PPR SA, the French owner of Gucci, agreed to buy Italian suitmaker Brioni Roman Style SpA to further tap growing demand for luxury menswear.
PPR Chief Executive Officer Francois-Henri Pinault declined to give the purchase price at a press conference in Paris today, saying only that the company paid “significantly less” than 350 million euros ($482 million) for the maker of $5,000 suits. The multiple paid is consistent with others in PPR’s emerging-brands portfolio, he said.
“Brioni is complementary to PPR’s existing brands as it is one of the few high-end men’s brands,” Cheuvreux analysts wrote in a note to investors today.
Global sales of luxury menswear will rise 9 percent this year, outperforming the overall apparel market, driven mainly by “new formal” clothing in mature markets and “upper casual” in China, Bain & Co. estimated last month.
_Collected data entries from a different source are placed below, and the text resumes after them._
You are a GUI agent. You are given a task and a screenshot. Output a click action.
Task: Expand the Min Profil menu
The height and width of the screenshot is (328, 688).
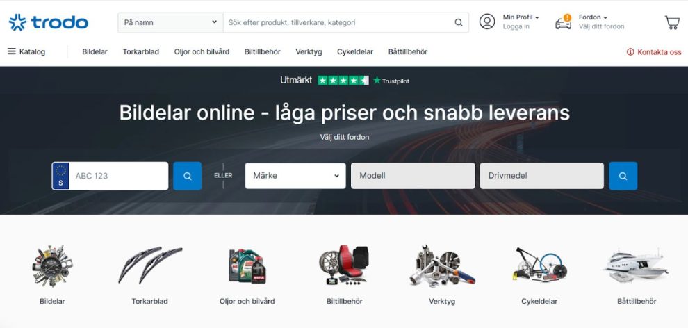(521, 17)
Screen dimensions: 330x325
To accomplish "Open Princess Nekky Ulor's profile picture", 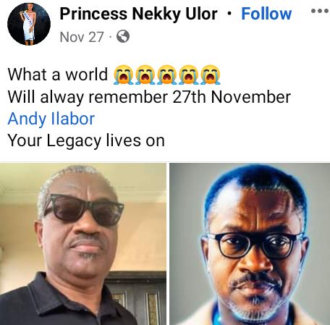I will (x=29, y=24).
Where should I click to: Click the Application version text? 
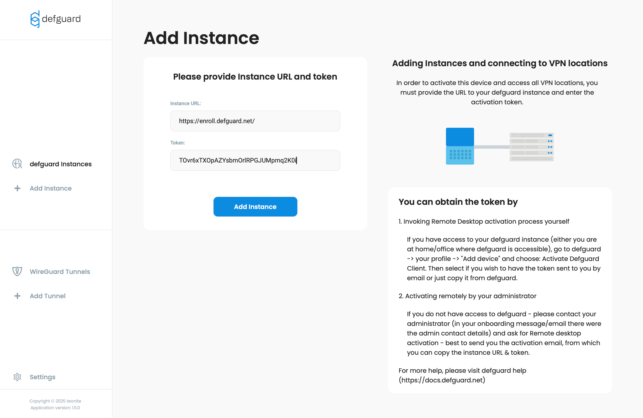[x=55, y=408]
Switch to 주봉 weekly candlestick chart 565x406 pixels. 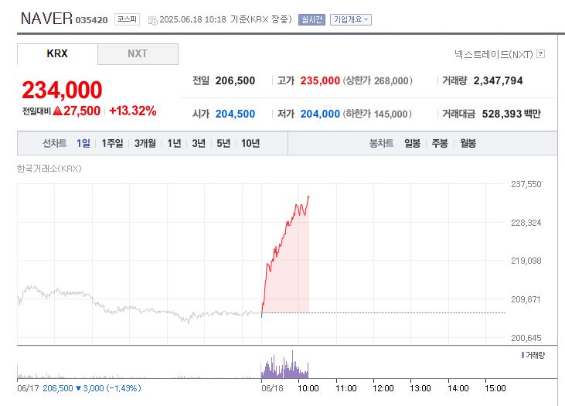pos(440,143)
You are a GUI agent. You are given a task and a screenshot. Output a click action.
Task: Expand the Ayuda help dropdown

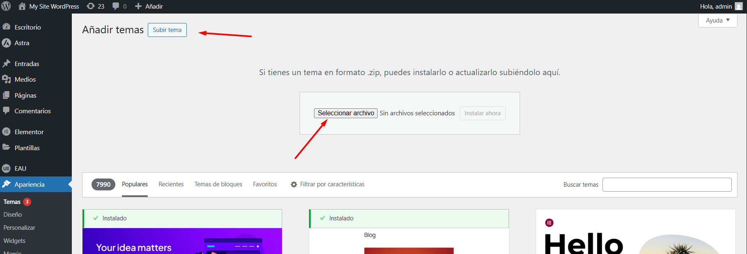pyautogui.click(x=717, y=20)

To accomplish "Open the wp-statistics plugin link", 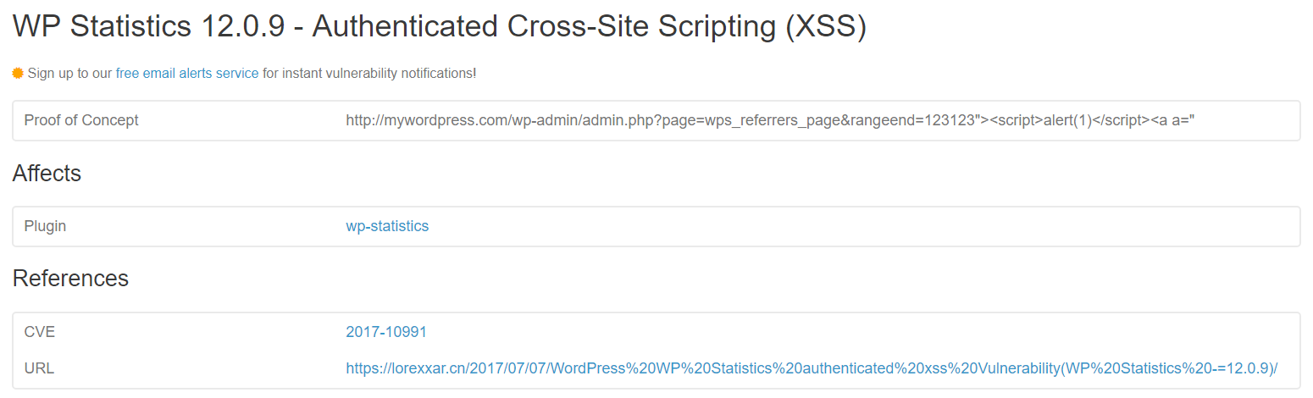I will pyautogui.click(x=387, y=226).
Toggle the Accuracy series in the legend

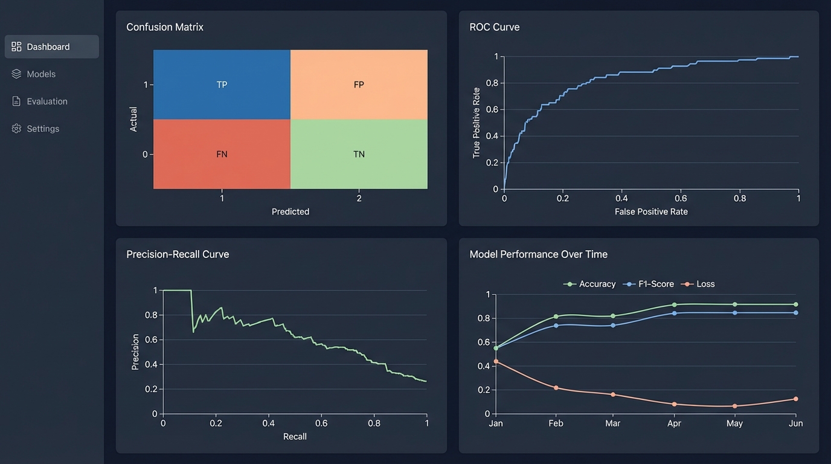(x=589, y=283)
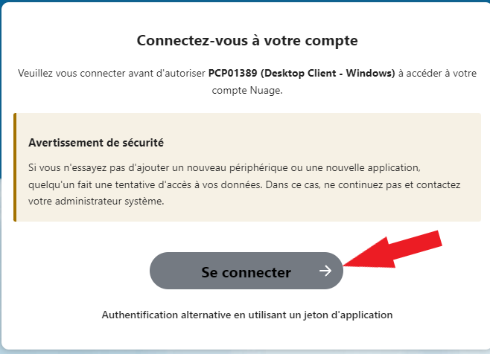Viewport: 490px width, 354px height.
Task: Click the large red annotation arrow
Action: (402, 249)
Third-quarter revenue rose 25 percent at PPR’s luxury division on a comparable basis.
Acquiring Brioni is another step in PPR’s strategy to focus on its luxury-goods and sports and lifestyle units, while exiting retail, though Pinault today ruled out making “large acquisitions.” PPR this year sold furniture retailer Conforama and bought surf and skateboarding brand Volcom Inc.
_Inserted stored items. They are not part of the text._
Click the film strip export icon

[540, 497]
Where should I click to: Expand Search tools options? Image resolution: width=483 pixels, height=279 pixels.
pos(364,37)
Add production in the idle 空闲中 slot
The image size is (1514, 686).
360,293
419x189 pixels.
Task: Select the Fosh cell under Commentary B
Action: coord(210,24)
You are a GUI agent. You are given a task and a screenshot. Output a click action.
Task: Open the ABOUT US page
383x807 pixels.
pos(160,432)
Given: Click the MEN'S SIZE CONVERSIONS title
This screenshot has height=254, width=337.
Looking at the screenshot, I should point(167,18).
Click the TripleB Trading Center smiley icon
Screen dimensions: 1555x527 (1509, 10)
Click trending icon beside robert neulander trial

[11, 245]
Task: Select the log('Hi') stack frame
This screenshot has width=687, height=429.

PPR is holding talks with some candidates that may make offers for its online retailer Redcats in the coming weeks, even though the formal sale process for the unit has been postponed, Pinault said today. The candidates have their own financing resources, he said. Before the process was postponed, 18 candidates were looking at the business, he said.
PPR shares rose 2.4 percent to 112.05 euros. The company has a market value of 14.2 billion euros after the stock dropped about 5.8 percent so far this year.
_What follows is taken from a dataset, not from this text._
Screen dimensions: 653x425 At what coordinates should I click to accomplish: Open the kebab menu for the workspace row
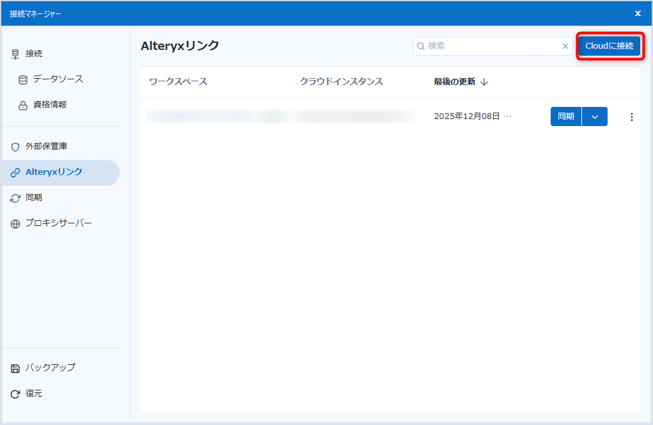(631, 116)

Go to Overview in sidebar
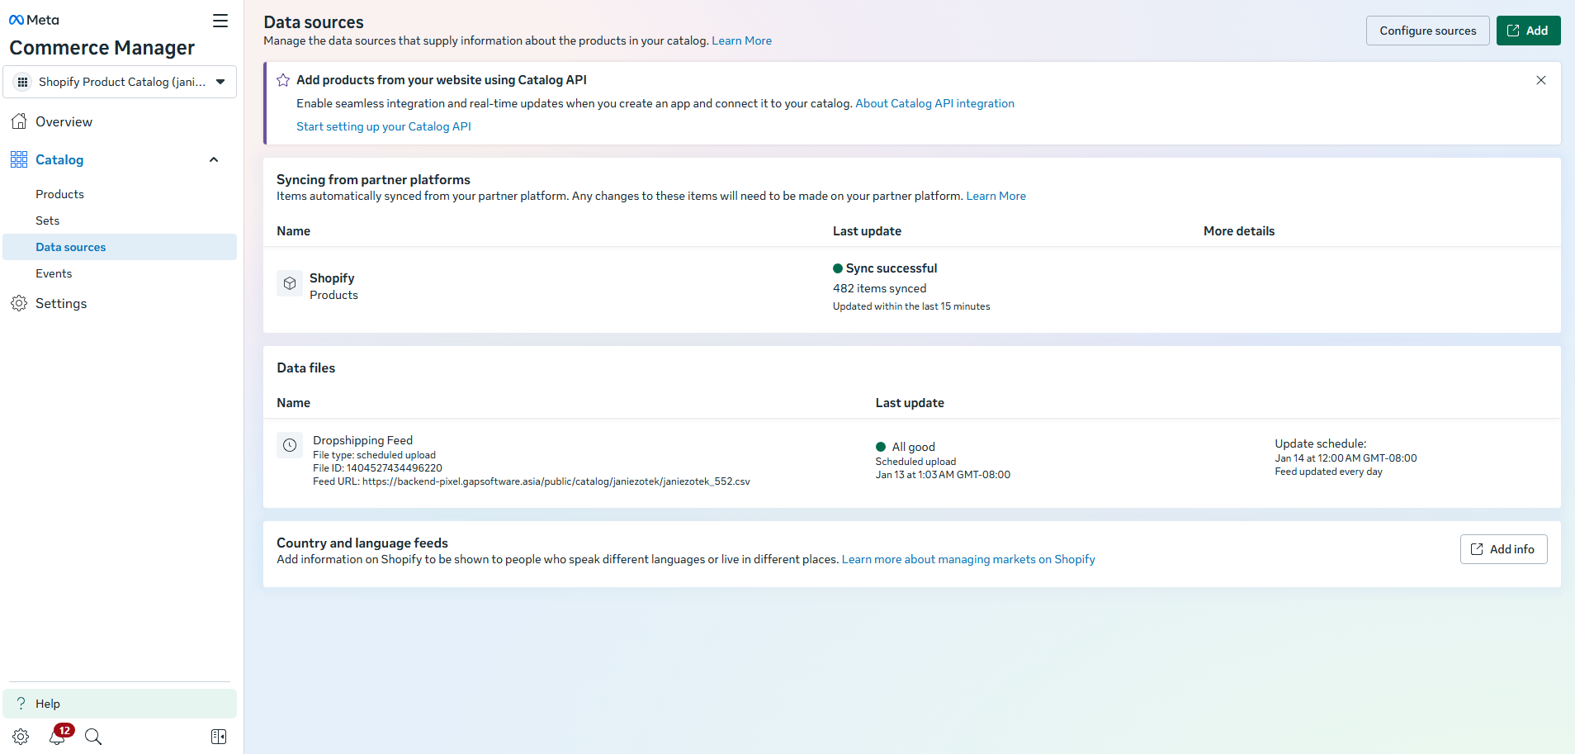click(x=64, y=121)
Brioni, based in the Italian town of Penne, posted sales of 170 million euros in 2010 and is profitable. The closely held tailor, whose suits have been worn by Barack Obama, “completes” PPR’s portfolio of luxury brands in men’s fashion and will benefit from the French company’s expertise in supply-chain management and distribution, PPR said.
“We have great ambitions for this fashion house,” Pinault said. PPR can help Brioni expand its product ranges and accelerate its international expansion, notably in strong growth countries, the company said.
The transaction is subject to the approval of competition authorities and should be finalized at the beginning of 2012, PPR said today.
PPR competed against industry rivals and private equity firms for Brioni, Pinault said in September. The suitmaker has 74 boutiques around the world and employs 1,800 people.